The Board voted 5-1 yesterday to keep their current regulations that do not include protections for sexual orientation, religion, age, gender, disability, political beliefs and family status in the adoption and fostering process. In Virginia, many adoption and foster agencies are faith-based organizations.
In April, the Board voted to approve final rules that only prohibit discrimination based on race, national origin and ethnicity. The Board approved final rules that allow discrimination based on age, family status, sexual orientation, gender, disability, political beliefs against children in the foster care/adoption system and against prospective single parents and married couples seeking to adopt. The Board’s proposed rules did not and could not overturn existing state law limiting adoption to singles and married men and women.
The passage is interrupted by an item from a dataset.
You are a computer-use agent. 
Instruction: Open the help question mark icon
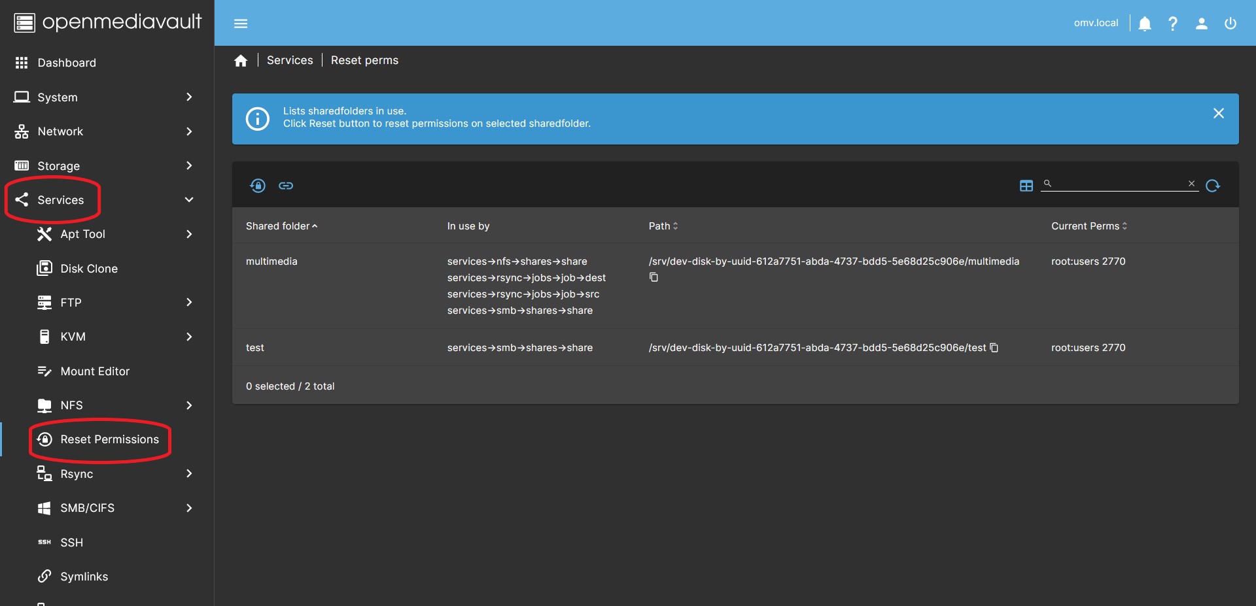click(1173, 24)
“Today, the State Board of Social Services told the people of the Commonwealth, who they represent, that it is okay for agencies licensed by the state to discriminate in making their services available to prospective adoptive and foster care parents, the 1,200 children waiting for a loving forever home and the 6,000 children in foster care,” Claire Guthrie Gastanaga, legislative counsel for Equality Virginia, said in a statement.
“Equality Virginia believes that best interests of the child should be the sole basis for child placement decisions,” she said.
In 2011, Gov. Bob McDonnell signed into effect adoption legislation containing a controversial section called a “conscience clause.” The conscience clause – which affects a number of issues in state laws – allows state funded adoption agencies to deny adoptions based on religious or moral beliefs, including rejecting possible parents because of their sexual orientation. [...]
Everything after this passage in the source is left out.